PASSAGE TO READ>

4 Reasons Why Modern Worship Is Gonna Be OK Plus A Few Myths About “Rock Star” Worship

This blog used to be centered primarily around leading worship.
I’d say for 3 or 4 years that was the majority of what I wrote about.
Then I didn’t.
Not because I don’t still do it. Worship leading is still about 50% of my “day job”.
But I stopped writing about it because, honestly, “worship style” basically became as controversial as politics and breast feeding is on Facebook.
So instead I now write about breastfeeding republicans who listen to Hillsong.
But I ran across this blog last week which led me to another, and another, that worried me a bit.
They are blogs that I’m sure WANT to do good, WANT to help worship leaders, but in the end confuse and create more division than they probably want to.
Because they deal in absolutes when it comes to “HOW”.
And as a 40 year old worship leader who has been doing it EVERY SUNDAY for over 17 years, I know there is one absolute…
There are no absolutes.
Before you drop Jesus Is The Absolute all over me, let’s push aside the churches where Jesus ISN’T the absolute and call them Tony Robbins Conventions.
OK. Now that those churches are out of the way let me get a few things off my chest.

1. You Can Stop Worrying About The State Of Modern Worship
In the 70’s they worried about the same thing when Keith Green Came Along.
In the 50’s they worried about the same thing when the organ replaced accepella singing.
In the 1800’s they worried about the same thing when MOST HYMNS WERE WRITTEN TO THE MELODIES OF BAR SONGS.
In the 1700’s they worried about the STAINED GLASS TAKING PEOPLE’S EYES OFF THE PULPIT.
So worry away… but worship is gonna be just fine.

2. Big Screens And Faces On Them Are Not The Problem.
Putting a worship leaders mug on the screen does not cause them to become prima donnas. If you think this is the case with your worship leader then you missed a step. A big step. The step called GETTING TO KNOW YOUR WORSHIP LEADER.
They were a prima donna before they even got on stage.
99% of worship leaders I know who sing in big churches with their domes plastered on the screens love Jesus WAY more than they love themselves.
So stop writing about the 1%.

If it bothers you that the church put our faces on the screen during worship…Walk to the parking lot…get in your car…and drive down the street to the church that doesn’t.
Different strokes for different folks.

3. You Can Perform And Lead Worship
Go ahead and pick your jaw up off the floor.
Listen. If that word gives you the shakes then call it play skillfully. Call it play to Jesus. Call it whatever it is you want to call it to make yourself feel better. But for the love of all things holy… IF YOU DON’T WANT PEOPLE LOOKING AT YOU THEN PLAY THE WORSHIP SET FROM YOUR IPHONE.
But if they ARE going to look at you, and they are, then smile, have fun, and they will have fun with you.

OBJECTIVE 1> In the listing, starting with the line containing "Align text to the right" and going on through the end of the listing, replace "gear" with "cog" and reproduce only those lines with everything else unchanged. Leave the pictures out.

TASK INPUT>
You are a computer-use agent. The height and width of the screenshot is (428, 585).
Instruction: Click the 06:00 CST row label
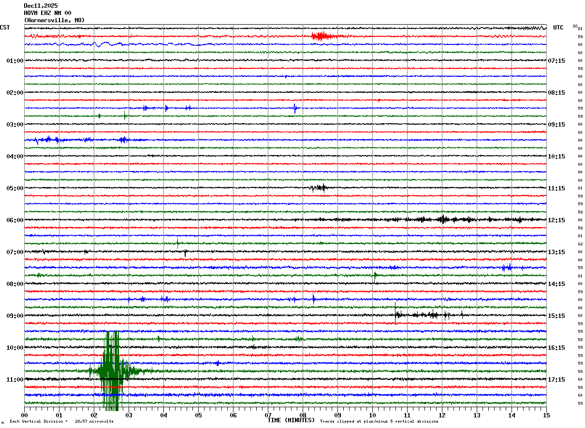click(15, 220)
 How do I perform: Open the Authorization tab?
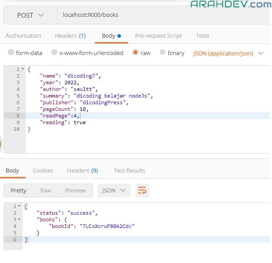(x=23, y=35)

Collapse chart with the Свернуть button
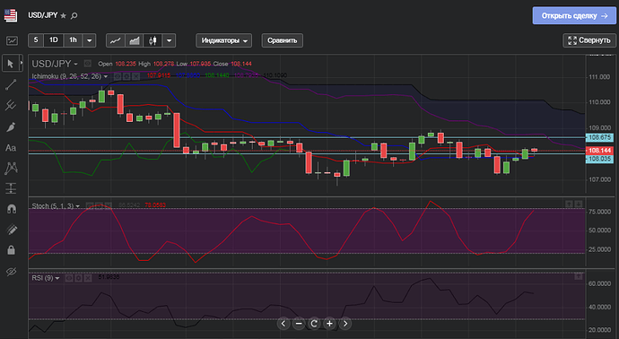click(x=589, y=40)
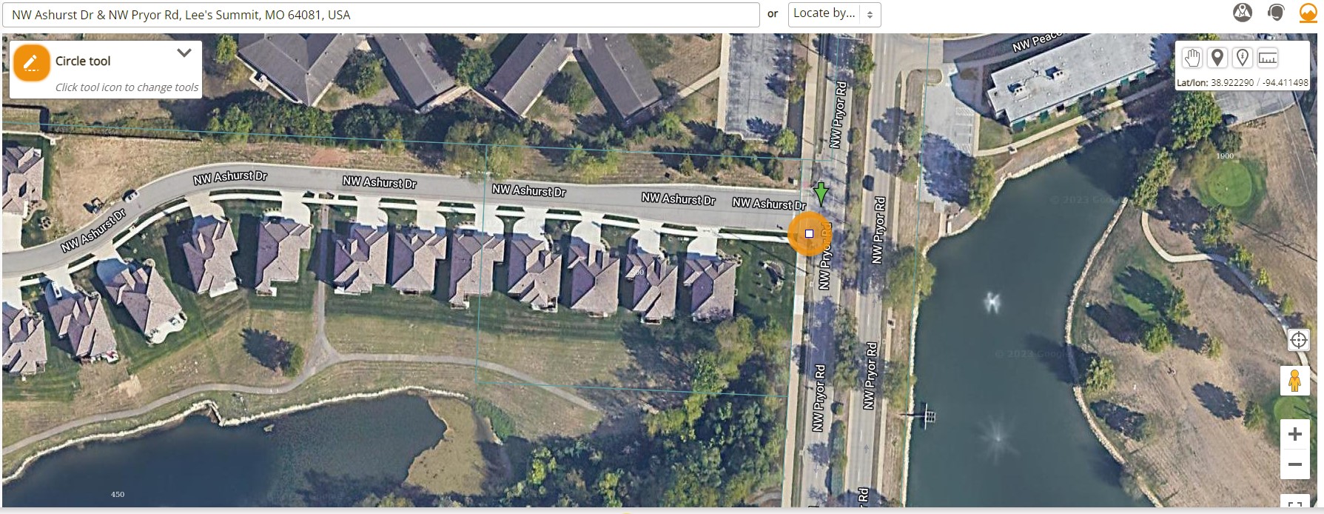Click the green arrow marker on map
Screen dimensions: 1324x514
tap(820, 194)

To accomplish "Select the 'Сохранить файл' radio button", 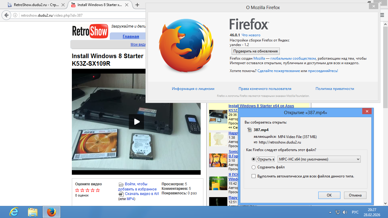I will 254,167.
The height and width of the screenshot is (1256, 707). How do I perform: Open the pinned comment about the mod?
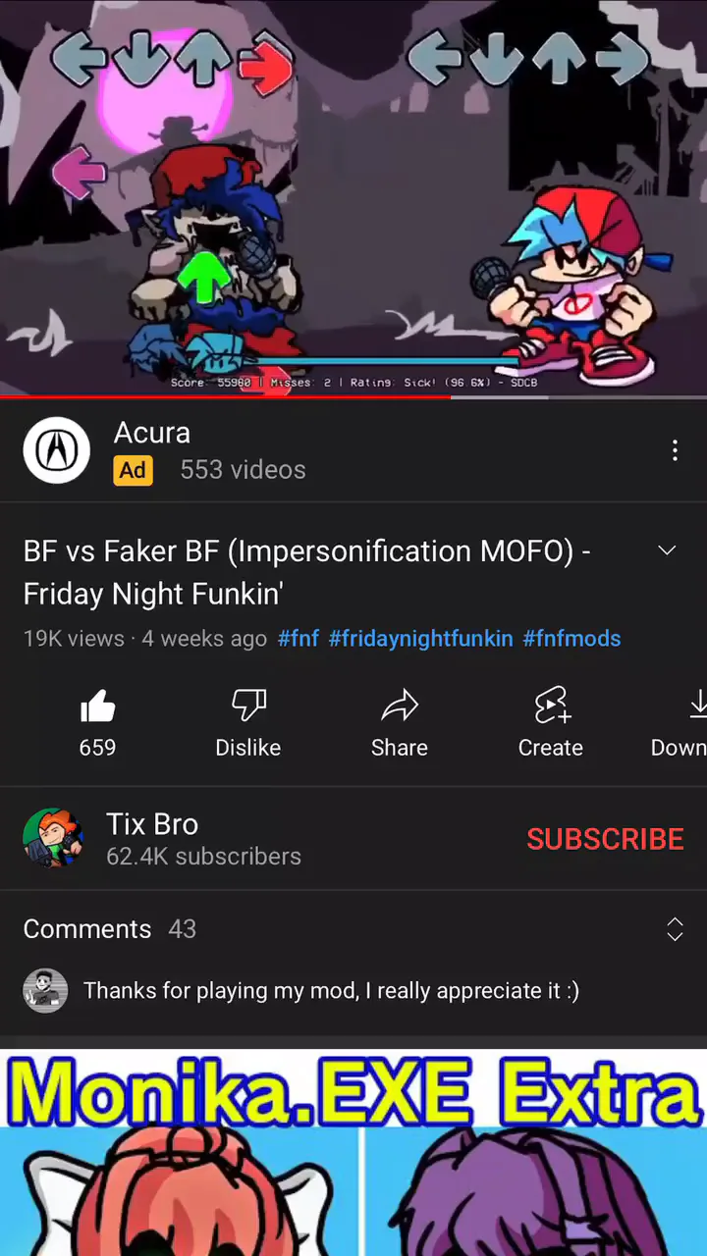pos(331,991)
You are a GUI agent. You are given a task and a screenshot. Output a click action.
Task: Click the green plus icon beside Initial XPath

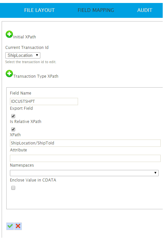click(x=9, y=34)
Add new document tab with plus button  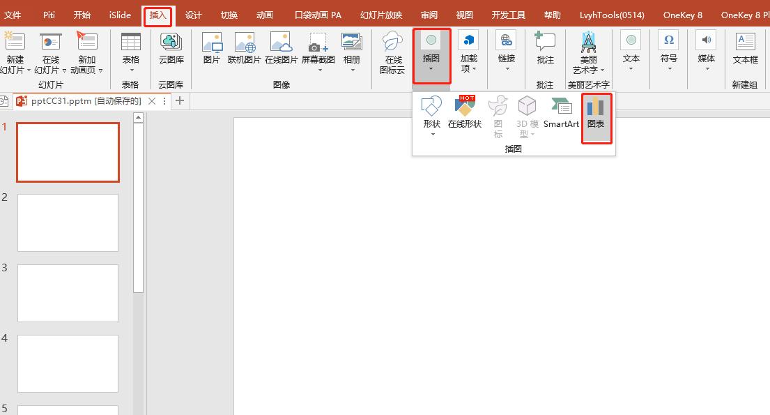180,101
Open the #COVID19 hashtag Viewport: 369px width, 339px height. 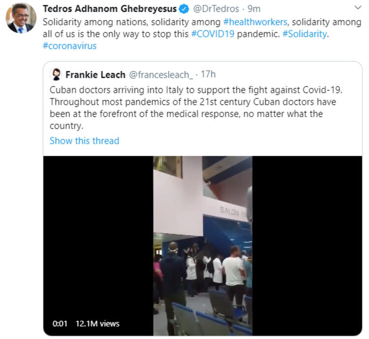point(213,34)
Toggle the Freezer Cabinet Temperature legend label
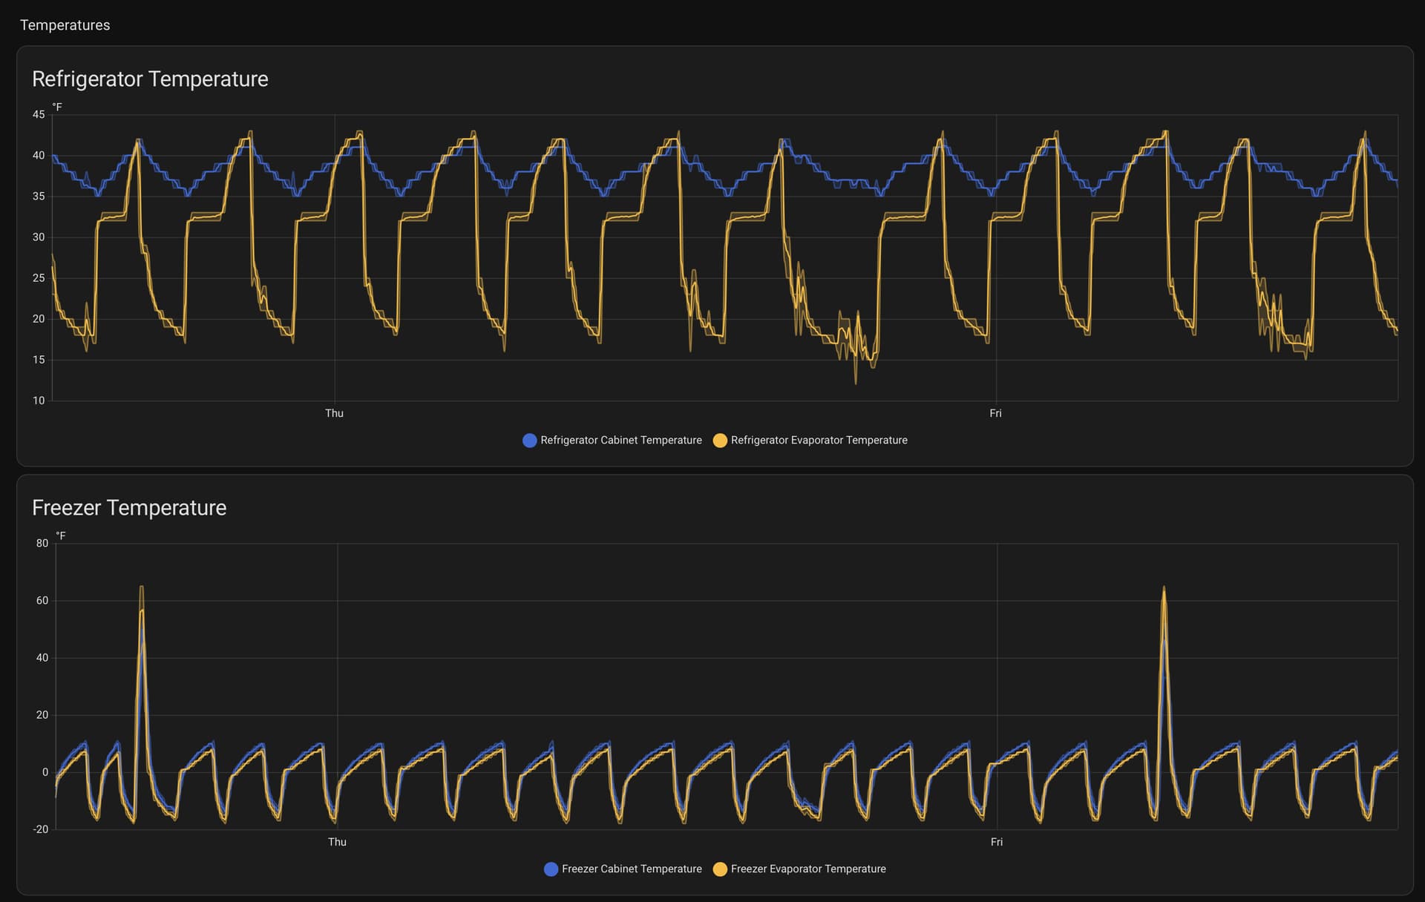The image size is (1425, 902). coord(631,869)
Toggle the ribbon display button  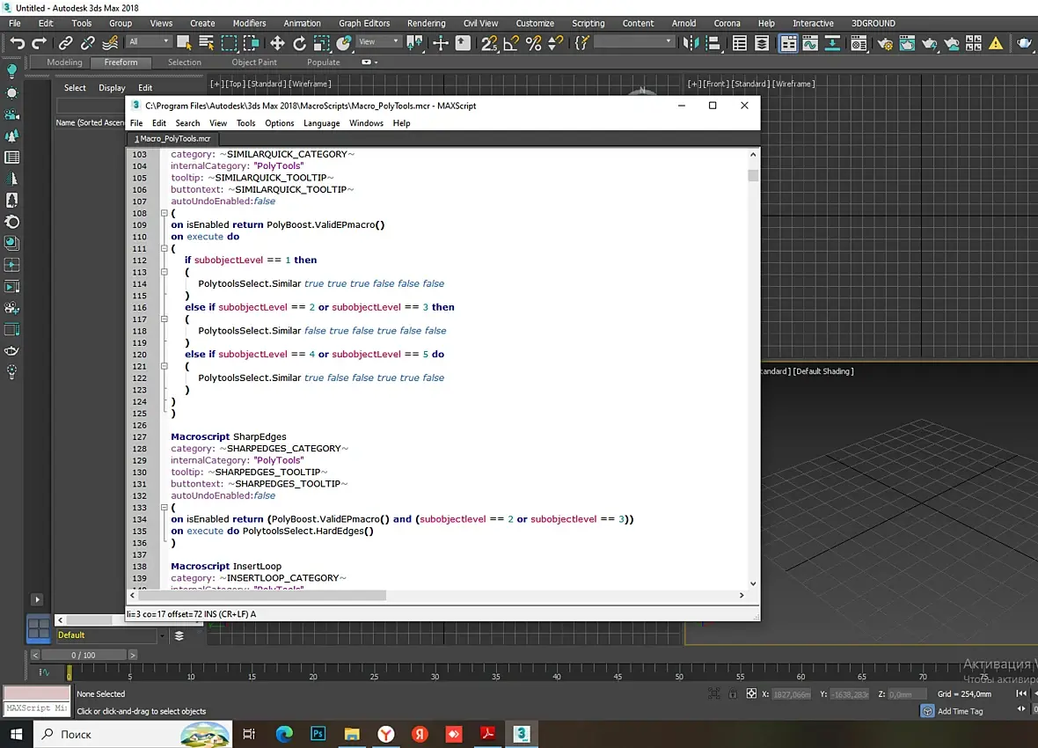(788, 42)
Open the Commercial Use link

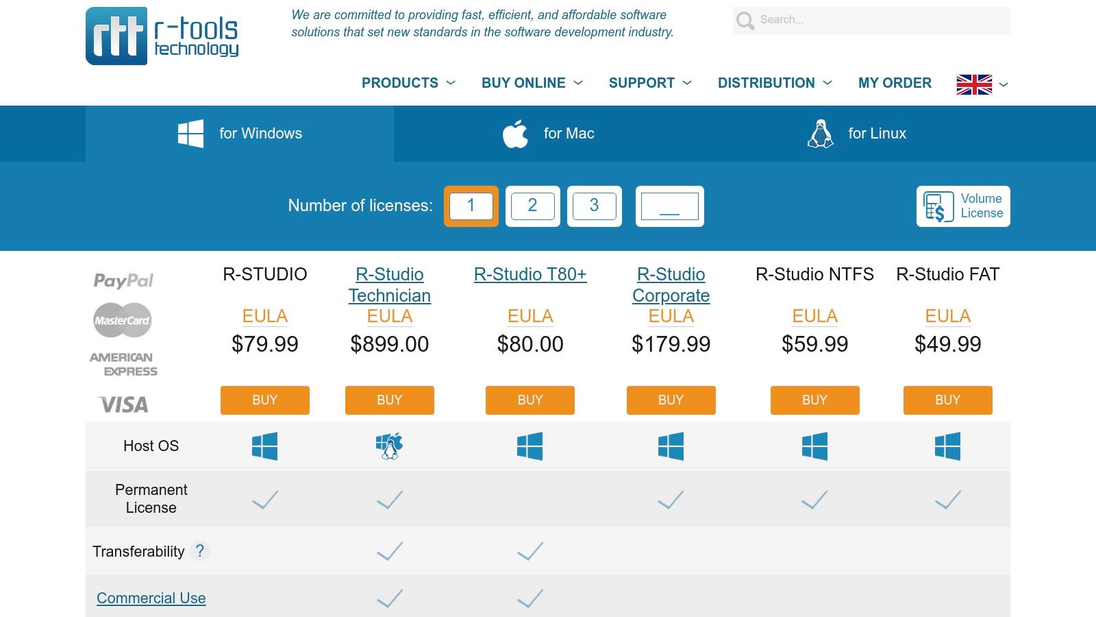tap(151, 598)
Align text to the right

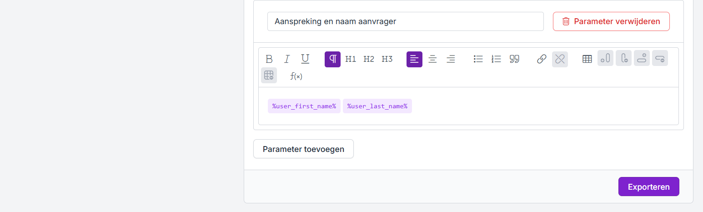pyautogui.click(x=451, y=59)
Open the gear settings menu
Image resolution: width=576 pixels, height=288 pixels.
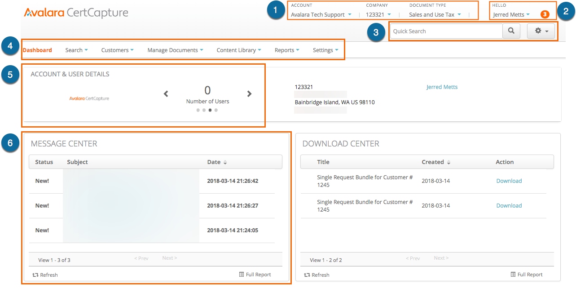[541, 31]
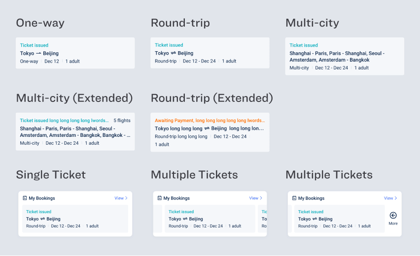Screen dimensions: 420x256
Task: Click My Bookings icon in middle Multiple Tickets card
Action: click(x=159, y=198)
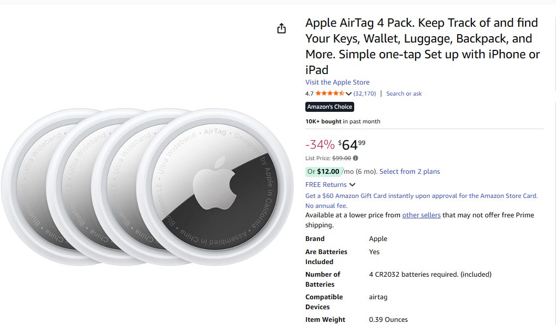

OBJECTIVE 2> Copy word for word the part of the post about modern worship starting with "4 Reasons Why" and going on through "worried me a bit.".

RIGHT ANSWER 1>
Align text to the right

pyautogui.click(x=451, y=59)
Open the cog settings menu
Image resolution: width=576 pixels, height=288 pixels.
[541, 31]
Screen dimensions: 420x256
Task: Click My Bookings icon in middle Multiple Tickets card
Action: click(x=159, y=198)

RIGHT ANSWER 2>
4 Reasons Why Modern Worship Is Gonna Be OK Plus A Few Myths About “Rock Star” Worship

This blog used to be centered primarily around leading worship.
I’d say for 3 or 4 years that was the majority of what I wrote about.
Then I didn’t.
Not because I don’t still do it. Worship leading is still about 50% of my “day job”.
But I stopped writing about it because, honestly, “worship style” basically became as controversial as politics and breast feeding is on Facebook.
So instead I now write about breastfeeding republicans who listen to Hillsong.
But I ran across this blog last week which led me to another, and another, that worried me a bit.